## start Text provided

Welcome to the investor download the podcast about the themes driving markets and the economy now and in the future. I'm your host, David Brett. We've been on a long and aggressive path of interest rate hikes for over a year now.

[00:00:28.970] - News Clip

Today, the FOMC raised our policy interest rate by 25 basis points. We continue to anticipate that ongoing increases will be appropriate in order to attain a stance of monetary policy that is sufficiently restrictive to return inflation to 2% over time.

[00:00:45.500] - David Brett

Higher interest rates meant it was more expensive to borrow money with the aim of slowing demand and taming inflation. And it seems to be working.

[00:00:54.930] - News Clip

All right. Switching gears now into the economy, and it looks as if inflation may be continuing to ease right here in the US.

[00:01:00.280] - News Clip

Yeah. According to the new data released by the US Bureau of Labour Statistics this morning. According to the report, prices of consumer goods rose two tenths of a percent in June, bringing the annual level down to 3%.

[00:01:13.420] - David Brett

In the US, inflation, which peaked around 9% in the second half of 2022, is now around 3%.

[00:01:20.810] - Tara Jameson

So ultimately, central banks just don't need to hold interest rates as high as they are anymore. And as inflation starts to fall, if you keep your policy rate the same, actually you're implementing a more restrictive policy because your real interest rates going up.

[00:01:35.600] - David Brett

That's Tara Jameson, a Fund Manager at Schroder's. The belief that interest rates will fall this year has made assets such as cash and bonds less attractive to investors and sent some stock markets to all time highs. But recent data has proved not everything in the economy runs so smoothly and sent jitters through markets.

[00:01:56.890] - News Clip

Over in the US, the consumer price index for January rose more than expected as high shelter prices weighed on consumers, marking a 3.1% increase. This data has jolted the stock market against bets that the Fed would start trimming rates in May.

[00:02:12.670] - Alex Funk

If history repeats itself, inflation does come a little bit in waves as well. And so I think the Fed is taking note of that. But they have the ability, because the US economy is still so strong, to play a little bit of a waiting game, right, to look for more confirmation on those data points.

[00:02:27.760] - David Brett

That's Alex Funk, Chief Investment Officer of Schroder Investment Solutions. Now there's a triple threat for investors. What to do if inflation remains sticky? How to react if central banks begin to cut rates? And should they fear investing in markets at all time highs? The answers to all of those are coming up later in the show. But in the first part, we'll look at why the battle to beat inflation isn't won yet.

[00:02:54.360] - Announcer

On Apple podcasts, Spotify, or wherever you get your podcasts, you're listening to the Investor Download.

## end Text provided
## start Excerpted records

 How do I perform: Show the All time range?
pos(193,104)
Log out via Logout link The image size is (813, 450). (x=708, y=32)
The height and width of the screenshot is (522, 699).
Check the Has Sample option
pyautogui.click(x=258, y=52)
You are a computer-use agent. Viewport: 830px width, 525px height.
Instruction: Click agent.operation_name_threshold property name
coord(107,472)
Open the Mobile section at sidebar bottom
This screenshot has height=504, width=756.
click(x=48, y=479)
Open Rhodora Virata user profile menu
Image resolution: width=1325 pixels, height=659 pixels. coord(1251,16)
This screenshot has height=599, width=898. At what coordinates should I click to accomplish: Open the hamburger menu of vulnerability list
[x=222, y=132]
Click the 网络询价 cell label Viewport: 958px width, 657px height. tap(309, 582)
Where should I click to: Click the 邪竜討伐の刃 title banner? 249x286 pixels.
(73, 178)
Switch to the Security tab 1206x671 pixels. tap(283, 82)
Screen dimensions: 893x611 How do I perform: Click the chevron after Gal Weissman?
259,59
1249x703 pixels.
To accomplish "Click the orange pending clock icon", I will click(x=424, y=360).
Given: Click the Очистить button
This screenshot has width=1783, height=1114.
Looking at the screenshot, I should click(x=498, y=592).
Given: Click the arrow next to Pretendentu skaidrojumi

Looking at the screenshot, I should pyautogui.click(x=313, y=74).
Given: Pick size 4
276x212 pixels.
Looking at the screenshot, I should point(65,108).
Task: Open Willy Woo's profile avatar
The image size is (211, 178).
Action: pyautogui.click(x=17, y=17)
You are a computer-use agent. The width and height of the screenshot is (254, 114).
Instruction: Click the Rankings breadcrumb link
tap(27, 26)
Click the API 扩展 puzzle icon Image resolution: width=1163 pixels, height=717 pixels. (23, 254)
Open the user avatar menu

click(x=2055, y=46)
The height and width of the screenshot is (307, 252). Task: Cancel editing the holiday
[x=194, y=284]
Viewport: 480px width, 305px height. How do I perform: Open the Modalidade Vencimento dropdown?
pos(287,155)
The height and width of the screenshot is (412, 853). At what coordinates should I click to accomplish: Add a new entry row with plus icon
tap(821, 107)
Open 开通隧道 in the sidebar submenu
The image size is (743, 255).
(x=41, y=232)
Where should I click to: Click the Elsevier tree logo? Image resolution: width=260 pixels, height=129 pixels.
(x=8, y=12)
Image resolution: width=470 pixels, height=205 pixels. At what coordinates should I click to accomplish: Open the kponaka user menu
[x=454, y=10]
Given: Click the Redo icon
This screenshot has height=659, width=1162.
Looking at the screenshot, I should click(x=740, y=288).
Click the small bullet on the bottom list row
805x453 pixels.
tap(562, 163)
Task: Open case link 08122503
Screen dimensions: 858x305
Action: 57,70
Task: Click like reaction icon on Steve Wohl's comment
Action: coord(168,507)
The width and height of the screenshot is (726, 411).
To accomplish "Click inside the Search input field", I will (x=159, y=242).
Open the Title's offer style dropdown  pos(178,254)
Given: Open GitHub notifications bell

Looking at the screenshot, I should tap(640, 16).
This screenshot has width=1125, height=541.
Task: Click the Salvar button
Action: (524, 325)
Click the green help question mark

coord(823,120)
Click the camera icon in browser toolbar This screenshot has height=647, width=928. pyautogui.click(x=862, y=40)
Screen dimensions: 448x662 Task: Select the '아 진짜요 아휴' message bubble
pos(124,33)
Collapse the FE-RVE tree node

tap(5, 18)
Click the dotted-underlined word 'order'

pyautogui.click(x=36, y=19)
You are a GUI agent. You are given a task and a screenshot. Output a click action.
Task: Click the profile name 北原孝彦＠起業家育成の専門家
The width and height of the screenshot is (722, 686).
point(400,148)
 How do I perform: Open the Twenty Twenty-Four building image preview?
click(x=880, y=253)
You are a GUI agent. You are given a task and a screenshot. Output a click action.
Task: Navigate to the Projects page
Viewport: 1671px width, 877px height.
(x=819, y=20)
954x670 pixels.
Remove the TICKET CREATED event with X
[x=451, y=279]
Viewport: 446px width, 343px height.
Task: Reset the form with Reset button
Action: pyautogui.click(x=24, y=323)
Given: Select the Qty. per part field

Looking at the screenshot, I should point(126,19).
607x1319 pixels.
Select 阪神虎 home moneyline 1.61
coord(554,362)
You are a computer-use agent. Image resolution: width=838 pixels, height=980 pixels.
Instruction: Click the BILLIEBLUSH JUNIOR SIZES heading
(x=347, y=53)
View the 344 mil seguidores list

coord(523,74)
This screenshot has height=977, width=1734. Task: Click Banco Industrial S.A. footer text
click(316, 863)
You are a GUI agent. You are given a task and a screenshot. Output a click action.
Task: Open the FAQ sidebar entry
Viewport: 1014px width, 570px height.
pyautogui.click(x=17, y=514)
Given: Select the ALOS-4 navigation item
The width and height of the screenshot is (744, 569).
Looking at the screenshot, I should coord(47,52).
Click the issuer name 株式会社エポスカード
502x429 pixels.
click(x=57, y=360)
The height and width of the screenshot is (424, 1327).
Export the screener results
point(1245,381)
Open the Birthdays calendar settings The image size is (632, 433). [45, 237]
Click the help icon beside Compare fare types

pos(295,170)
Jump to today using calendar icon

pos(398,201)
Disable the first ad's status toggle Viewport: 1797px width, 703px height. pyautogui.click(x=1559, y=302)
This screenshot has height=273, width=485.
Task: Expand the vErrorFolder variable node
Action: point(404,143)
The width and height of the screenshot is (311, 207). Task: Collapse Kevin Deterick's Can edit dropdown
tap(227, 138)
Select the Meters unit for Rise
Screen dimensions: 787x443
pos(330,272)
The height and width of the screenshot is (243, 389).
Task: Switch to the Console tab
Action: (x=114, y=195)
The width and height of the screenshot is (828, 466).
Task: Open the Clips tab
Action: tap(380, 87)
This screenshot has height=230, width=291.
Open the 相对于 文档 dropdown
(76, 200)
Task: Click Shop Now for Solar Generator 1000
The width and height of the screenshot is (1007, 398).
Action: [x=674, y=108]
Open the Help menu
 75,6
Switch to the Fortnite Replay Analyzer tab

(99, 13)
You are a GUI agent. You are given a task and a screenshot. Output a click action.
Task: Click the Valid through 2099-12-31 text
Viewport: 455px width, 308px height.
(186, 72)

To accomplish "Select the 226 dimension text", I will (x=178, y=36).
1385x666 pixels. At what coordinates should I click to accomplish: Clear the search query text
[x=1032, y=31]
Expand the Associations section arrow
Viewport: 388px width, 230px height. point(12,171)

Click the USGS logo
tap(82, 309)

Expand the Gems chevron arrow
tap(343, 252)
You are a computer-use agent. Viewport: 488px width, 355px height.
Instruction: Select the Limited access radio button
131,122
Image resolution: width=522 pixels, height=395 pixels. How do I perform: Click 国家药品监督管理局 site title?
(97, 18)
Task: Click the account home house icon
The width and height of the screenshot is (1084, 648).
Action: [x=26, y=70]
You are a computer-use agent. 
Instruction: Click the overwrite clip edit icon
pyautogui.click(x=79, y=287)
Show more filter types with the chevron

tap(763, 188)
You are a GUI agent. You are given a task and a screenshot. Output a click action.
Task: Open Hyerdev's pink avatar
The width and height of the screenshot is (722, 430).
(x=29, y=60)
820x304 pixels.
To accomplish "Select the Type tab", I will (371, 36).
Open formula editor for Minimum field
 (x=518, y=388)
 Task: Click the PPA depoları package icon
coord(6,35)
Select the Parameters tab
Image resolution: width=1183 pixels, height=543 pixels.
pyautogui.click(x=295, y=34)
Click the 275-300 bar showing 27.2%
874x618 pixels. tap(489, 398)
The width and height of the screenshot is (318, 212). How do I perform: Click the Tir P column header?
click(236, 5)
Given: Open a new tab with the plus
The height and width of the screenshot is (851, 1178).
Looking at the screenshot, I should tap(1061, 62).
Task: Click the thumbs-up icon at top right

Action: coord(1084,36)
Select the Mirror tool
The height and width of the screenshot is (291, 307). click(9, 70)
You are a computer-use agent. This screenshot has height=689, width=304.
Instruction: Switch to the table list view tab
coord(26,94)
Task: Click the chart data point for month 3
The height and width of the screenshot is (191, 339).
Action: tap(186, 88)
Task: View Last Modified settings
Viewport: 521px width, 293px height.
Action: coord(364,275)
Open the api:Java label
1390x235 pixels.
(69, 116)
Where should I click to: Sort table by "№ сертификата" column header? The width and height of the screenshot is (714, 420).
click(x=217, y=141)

## end Excerpted records

» **Short task 1**:
In the podcast transcript, how high did US inflation peak, and when?
» **Short task 2**:
Summarize the podcast transcript in two sentences.
» **Short task 3**:
Extend the podcast transcript past its final line.

» **Written answer 1**:
It peaked at around 9% in the second half of 2022.

» **Written answer 2**:
After more than a year of interest rate hikes, US inflation has fallen from a peak of around 9% in the second half of 2022 to about 3%, and expectations of rate cuts this year have sent some stock markets to all-time highs. A January consumer price index reading that rose more than expected unsettled markets, and the host sets up a look at sticky inflation, possible rate cuts and investing at market highs, starting with why the battle against inflation isn't won yet.

» **Written answer 3**:
[00:03:02.730] - David Brett

We had some inflation data out over the last couple of weeks from the US and the UK. It wasn't quite what was expected. Has that changed the game?

[00:03:08.810] - Tara Jameson

Well, the first thing I'd say is I don't think one data point amongst a bigger trend necessarily changes the game. It is obviously worth noting. And yeah, the inflation data recently was a bit of an upside surprise and sort of reinforced, I think, some of the concerns that we've had about inflation.

[00:03:27.450] - Alex Funk

We always said the journey from 9% to roughly 3%, that would be the easy part, right. Largely base effect, big movements out of some of the supply side factors. They move from 3% to the target of average inflation of 2%. That's not a straight journey. Right. And I think we're seeing that in the data. We're seeing it month on month, quarter on quarter. Disinflationary trends are clear. Right. So that's definitely happening. Getting to the official 2%, I don't think is a straight line.

[00:03:53.550] - David Brett

Even if we're on the right path, markets have been volatile after each release of data. Perhaps understandably, nervous investors have reacted to any signs that inflation might remain stubbornly higher. After all, it's been a while now since they were being told that inflation would be transient. It wasn't. And now they're being primed for higher, for longer, both in terms of interest rates and inflation, although not as high as previously.

[00:04:19.210] - Tara Jameson

We are going to see more volatility, and that is actually one of the things that kind of comes out of our work on the 3D reset. So the 3D reset is the big three structural forces that we think are going to create more inflationary pressure going forward. It's demographics, deglobalization and decarbonization.

[00:04:34.610] - David Brett

Ageing populations are creating labour shortages, which is pushing up wages. Reshoring or rerouting supply chains to bring security is costly. And cleaning up our energy supply and consumption is expensive in the short term.

[00:04:47.650] - Tara Jameson

The reset is creating inflationary pressure. Doesn't actually mean that inflation is necessarily going to be higher in the end, but within that there's going to be cycles. And the central banks do have a very difficult job on their hands at the moment. They've had to bring inflation down a long way. They've still got a bit more they need to do. And I think markets at the moment think that they can engineer a soft landing. But obviously these outcomes can be binary, and there is always the risk of a hard landing.

[00:05:15.240] - Alex Funk

You almost don't know the risk until it appears itself. Right. And so we saw a little bit of that with SVB (Silicon Valley Bank). We've seen a little bit more banking stress more recently as well. And the market is extremely reactive on inflation data, the expectations on the Fed, and we're seeing it in sort of sensitive areas. So again, in the bond market, we've almost become a little bit more accustomed to sort of ten basis point moves in the US treasury curve. Right. And that shows volatility.

[00:05:41.640] - David Brett

Despite the volatility, some markets are trading near all time highs. That isn't surprising if you believe inflation has been quashed. But it poses a difficult question for investors. If central banks begin cutting rates, should they be scared about investing in markets at all time highs? That's coming up.

[00:06:01.840] - Announcer

Get in touch with us by email at schroderspodcasts@schroders.com or visit our website, schroders.com/theinvestordownload.

[00:06:10.950] - David Brett

The investor download the US stock market hit an all time high in mid december 2023 and has moved higher since. At the end of January, it was nearly 3% above the previous peak, this has left many investors feeling nervous about the potential for a fall.

[00:06:29.470] - Tara Jameson

I think it can feel quite scary buying into markets when they're at all time highs. And I guess that's where kind of investor psychology comes in.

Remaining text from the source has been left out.